Segment Start: Source material

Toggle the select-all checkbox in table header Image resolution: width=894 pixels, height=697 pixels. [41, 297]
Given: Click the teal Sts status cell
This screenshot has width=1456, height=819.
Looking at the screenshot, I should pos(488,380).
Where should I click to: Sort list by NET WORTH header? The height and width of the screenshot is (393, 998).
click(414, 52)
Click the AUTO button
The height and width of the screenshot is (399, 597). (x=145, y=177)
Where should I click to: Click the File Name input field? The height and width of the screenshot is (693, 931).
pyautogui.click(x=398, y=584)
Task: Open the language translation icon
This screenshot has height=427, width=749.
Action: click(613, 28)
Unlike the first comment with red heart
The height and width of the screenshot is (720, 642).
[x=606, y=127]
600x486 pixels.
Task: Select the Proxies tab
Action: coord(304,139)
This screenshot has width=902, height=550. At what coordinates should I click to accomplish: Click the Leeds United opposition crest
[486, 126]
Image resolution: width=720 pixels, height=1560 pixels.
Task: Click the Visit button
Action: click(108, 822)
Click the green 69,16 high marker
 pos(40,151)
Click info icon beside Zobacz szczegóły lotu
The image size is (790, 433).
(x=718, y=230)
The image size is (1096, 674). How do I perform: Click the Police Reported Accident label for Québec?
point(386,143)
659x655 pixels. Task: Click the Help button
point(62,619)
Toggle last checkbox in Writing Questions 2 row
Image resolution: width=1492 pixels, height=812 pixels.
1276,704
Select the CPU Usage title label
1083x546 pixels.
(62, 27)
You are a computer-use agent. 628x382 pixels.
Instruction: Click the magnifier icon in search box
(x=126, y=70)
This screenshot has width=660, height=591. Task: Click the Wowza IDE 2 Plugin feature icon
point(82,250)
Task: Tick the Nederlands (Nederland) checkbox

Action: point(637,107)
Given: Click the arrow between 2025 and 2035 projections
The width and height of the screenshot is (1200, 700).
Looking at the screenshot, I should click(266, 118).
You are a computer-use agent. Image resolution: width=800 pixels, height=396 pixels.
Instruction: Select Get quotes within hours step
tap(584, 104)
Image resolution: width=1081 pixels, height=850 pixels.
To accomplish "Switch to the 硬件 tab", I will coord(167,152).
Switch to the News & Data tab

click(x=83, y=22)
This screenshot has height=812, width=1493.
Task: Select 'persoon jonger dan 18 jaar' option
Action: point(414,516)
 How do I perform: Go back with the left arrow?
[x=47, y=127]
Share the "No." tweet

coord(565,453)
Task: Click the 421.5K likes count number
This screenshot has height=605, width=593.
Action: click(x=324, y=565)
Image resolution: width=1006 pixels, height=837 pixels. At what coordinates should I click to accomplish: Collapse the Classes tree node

Segment End: Source material

▶ **Problem description**
From the listing above, reproduce all the lines exactly.

▶ **Answer section**
Toggle the select-all checkbox in table header Image resolution: width=894 pixels, height=697 pixels. [41, 297]
Given: Click the teal Sts status cell
This screenshot has width=1456, height=819.
Looking at the screenshot, I should pos(488,380).
Where should I click to: Sort list by NET WORTH header? The height and width of the screenshot is (393, 998).
click(414, 52)
Click the AUTO button
The height and width of the screenshot is (399, 597). (x=145, y=177)
Where should I click to: Click the File Name input field? The height and width of the screenshot is (693, 931).
pyautogui.click(x=398, y=584)
Task: Open the language translation icon
This screenshot has height=427, width=749.
Action: click(613, 28)
Unlike the first comment with red heart
The height and width of the screenshot is (720, 642).
[x=606, y=127]
600x486 pixels.
Task: Select the Proxies tab
Action: coord(304,139)
This screenshot has width=902, height=550. At what coordinates should I click to accomplish: Click the Leeds United opposition crest
[486, 126]
Image resolution: width=720 pixels, height=1560 pixels.
Task: Click the Visit button
Action: click(108, 822)
Click the green 69,16 high marker
 pos(40,151)
Click info icon beside Zobacz szczegóły lotu
The image size is (790, 433).
(x=718, y=230)
The image size is (1096, 674). How do I perform: Click the Police Reported Accident label for Québec?
point(386,143)
659x655 pixels. Task: Click the Help button
point(62,619)
Toggle last checkbox in Writing Questions 2 row
Image resolution: width=1492 pixels, height=812 pixels.
1276,704
Select the CPU Usage title label
1083x546 pixels.
(62, 27)
You are a computer-use agent. 628x382 pixels.
Instruction: Click the magnifier icon in search box
(x=126, y=70)
This screenshot has width=660, height=591. Task: Click the Wowza IDE 2 Plugin feature icon
point(82,250)
Task: Tick the Nederlands (Nederland) checkbox

Action: point(637,107)
Given: Click the arrow between 2025 and 2035 projections
The width and height of the screenshot is (1200, 700).
Looking at the screenshot, I should click(266, 118).
You are a computer-use agent. Image resolution: width=800 pixels, height=396 pixels.
Instruction: Select Get quotes within hours step
tap(584, 104)
Image resolution: width=1081 pixels, height=850 pixels.
To accomplish "Switch to the 硬件 tab", I will coord(167,152).
Switch to the News & Data tab

click(x=83, y=22)
This screenshot has height=812, width=1493.
Task: Select 'persoon jonger dan 18 jaar' option
Action: point(414,516)
 How do I perform: Go back with the left arrow?
[x=47, y=127]
Share the "No." tweet

coord(565,453)
Task: Click the 421.5K likes count number
This screenshot has height=605, width=593.
Action: click(x=324, y=565)
Image resolution: width=1006 pixels, height=837 pixels. At what coordinates should I click to accomplish: Collapse the Classes tree node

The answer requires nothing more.